Think back to summer and imagine the perfect picnic or backyard barbecue. Perhaps there would be steak and veggie kabobs on the grill—and maybe some tortilla chips with salsa and guacamole. Don’t forget lots of juicy watermelon and blackberry pie for dessert, topped with a scoop of vanilla ice cream, of course. At this idyllic outdoor meal, the weather would be picture-perfect, and there would be no buzzing bees or other pesky insects in sight—because you could probably do without them, right?

Well, be careful what you wish for. Because without bees, this perfect picnic meal would be reduced to just meat chunks and plain pie crust. That’s right: no veggies, no tomatoes for the salsa, no avocados for the guac, no berries for your pie, and no vanilla for the ice cream! About 75 percent of the world’s food crops and 90 percent of wild plants depend on pollinators for survival—and some, if not all, of the pollinators are in big trouble.

What’s happening to the bees?

Nature’s pollinators—mostly honeybees, but also bumblebees, native bee species, hummingbirds, bats, butterflies, moths, beetles and more—transfer pollen from one plant to another. This facilitates fertilization, which leads to abundant seed and fruit production. Without these industrious pollinators, the plants would not survive and we would have less fresh food for our tables, as well as fewer plants yielding spices, clothing fibers and essential medicinal ingredients and herbal remedies. Pollination also produces seeds and fruits that birds and other wildlife live on.
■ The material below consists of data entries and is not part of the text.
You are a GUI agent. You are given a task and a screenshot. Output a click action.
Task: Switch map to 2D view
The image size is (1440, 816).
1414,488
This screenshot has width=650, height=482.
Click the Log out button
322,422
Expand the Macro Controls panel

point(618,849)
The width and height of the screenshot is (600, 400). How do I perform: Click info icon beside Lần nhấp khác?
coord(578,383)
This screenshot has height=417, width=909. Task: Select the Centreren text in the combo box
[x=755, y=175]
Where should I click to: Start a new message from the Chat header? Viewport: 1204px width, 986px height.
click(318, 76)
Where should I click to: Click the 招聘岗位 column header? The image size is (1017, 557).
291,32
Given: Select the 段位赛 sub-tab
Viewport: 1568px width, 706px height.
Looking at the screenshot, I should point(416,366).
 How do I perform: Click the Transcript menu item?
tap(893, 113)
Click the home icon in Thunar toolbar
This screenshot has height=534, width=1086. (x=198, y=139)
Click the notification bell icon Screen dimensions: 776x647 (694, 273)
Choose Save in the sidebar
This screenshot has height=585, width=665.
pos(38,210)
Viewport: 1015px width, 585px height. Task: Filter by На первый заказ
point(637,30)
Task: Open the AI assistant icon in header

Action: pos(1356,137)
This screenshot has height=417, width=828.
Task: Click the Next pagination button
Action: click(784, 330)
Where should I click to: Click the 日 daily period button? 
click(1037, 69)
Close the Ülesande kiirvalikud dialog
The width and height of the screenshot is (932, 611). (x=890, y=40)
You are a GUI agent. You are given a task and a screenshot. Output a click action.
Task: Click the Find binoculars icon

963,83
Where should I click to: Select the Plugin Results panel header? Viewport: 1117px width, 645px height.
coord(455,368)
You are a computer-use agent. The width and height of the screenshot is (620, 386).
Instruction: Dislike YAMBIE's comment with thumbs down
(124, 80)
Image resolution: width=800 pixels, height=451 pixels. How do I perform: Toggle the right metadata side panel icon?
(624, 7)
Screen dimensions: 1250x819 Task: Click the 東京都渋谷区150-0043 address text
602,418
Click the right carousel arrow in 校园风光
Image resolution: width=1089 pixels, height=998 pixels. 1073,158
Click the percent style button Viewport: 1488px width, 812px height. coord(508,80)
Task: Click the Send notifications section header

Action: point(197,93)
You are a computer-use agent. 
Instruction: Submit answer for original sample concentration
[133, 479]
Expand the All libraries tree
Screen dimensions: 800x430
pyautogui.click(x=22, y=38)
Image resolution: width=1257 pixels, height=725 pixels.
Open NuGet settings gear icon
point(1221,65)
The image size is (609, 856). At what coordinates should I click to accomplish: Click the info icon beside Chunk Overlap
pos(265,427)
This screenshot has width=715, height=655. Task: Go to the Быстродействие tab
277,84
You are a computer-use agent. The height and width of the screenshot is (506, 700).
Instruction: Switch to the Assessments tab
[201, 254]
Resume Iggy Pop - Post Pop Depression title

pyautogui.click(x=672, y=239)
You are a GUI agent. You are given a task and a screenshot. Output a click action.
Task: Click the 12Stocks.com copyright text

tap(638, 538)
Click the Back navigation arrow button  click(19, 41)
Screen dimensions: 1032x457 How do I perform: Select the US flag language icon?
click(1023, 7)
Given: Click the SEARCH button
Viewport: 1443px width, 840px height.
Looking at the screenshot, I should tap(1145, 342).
It’s an intricate ecological system that has worked quite well for thousands, even millions, of years. But about 10 years ago, beekeepers around the world began noticing something peculiar and foreboding—honeybees that seemed perfectly healthy were abandoning their hives in great numbers, never to return. Scientists, who termed the phenomenon Colony Collapse Disorder (CCD), estimate that at least one-third of all honeybee colonies in the United States have disappeared, although other estimates run as high as 50 percent. Some of these experts refer to CCD as “the perfect crime,” because when it happens, there are no bee bodies or other incriminating evidence of any kind to be found. (Most of the research so far has concentrated on honeybees, but agencies like the USDA and the EPA have begun broadening their studies to include all pollinators.) 

So, where did they go? Although a scientific cause has not officially been proven, the USDA’s Agricultural Research Service believes the devastating losses could be from a combination of factors, including new pests invading the hives, lack of habitat diversity (caused by overdevelopment), scarcity of pollen and nectar sources (possibly because of shorter or earlier growing seasons as a result of climate change), and the effects of harmful pesticides. Although pesticides aren’t being solely blamed for the decline in bee populations, reducing pesticide use is thought to be the easiest way for consumers to make a difference.

The main class of pesticides under fire is neonicotinoids, a commonly used pest-control ingredient that’s chemically related to nicotine. Neonicotinoids, also called neonics, are found in dozens of commonly used household garden-care brands, such as Ortho Bug B Gon, Aloft and Ferti-lome 2-N-1 Systemic, and they are also widely used in commercial farming. (For a comprehensive list, see centerforfoodsafety.org.)

Neonics absorb into all parts of the plant, and even after a single application, they can remain in the soil for years. Though they don’t always kill the bees directly, neonics definitely affect their brain cells, causing disorientation that impairs memory—honeybees can’t find their way back to the hive with food for the colony, which means the colony starves to death, and native bees lose the way back to their nests.  Other disastrous effects include compromised immune systems, reduced breeding success, and unhealthy or stillborn baby bees, all of which eventually lead to complete colony loss.

“There is a growing understanding of the problems that native and introduced pollinators face, and why some of their populations have been declining,” says David Inouye, PhD, professor emeritus of biology at the University of Maryland and chair of the steering committee of the North American Pollinator Protection Campaign, a collaborative body of more than 140 organizations working to protect North American pollinators. “Pesticides have always been a problem, and researchers are beginning to pin down the problems bees face from the very commonly used neonicotinoid pesticides.”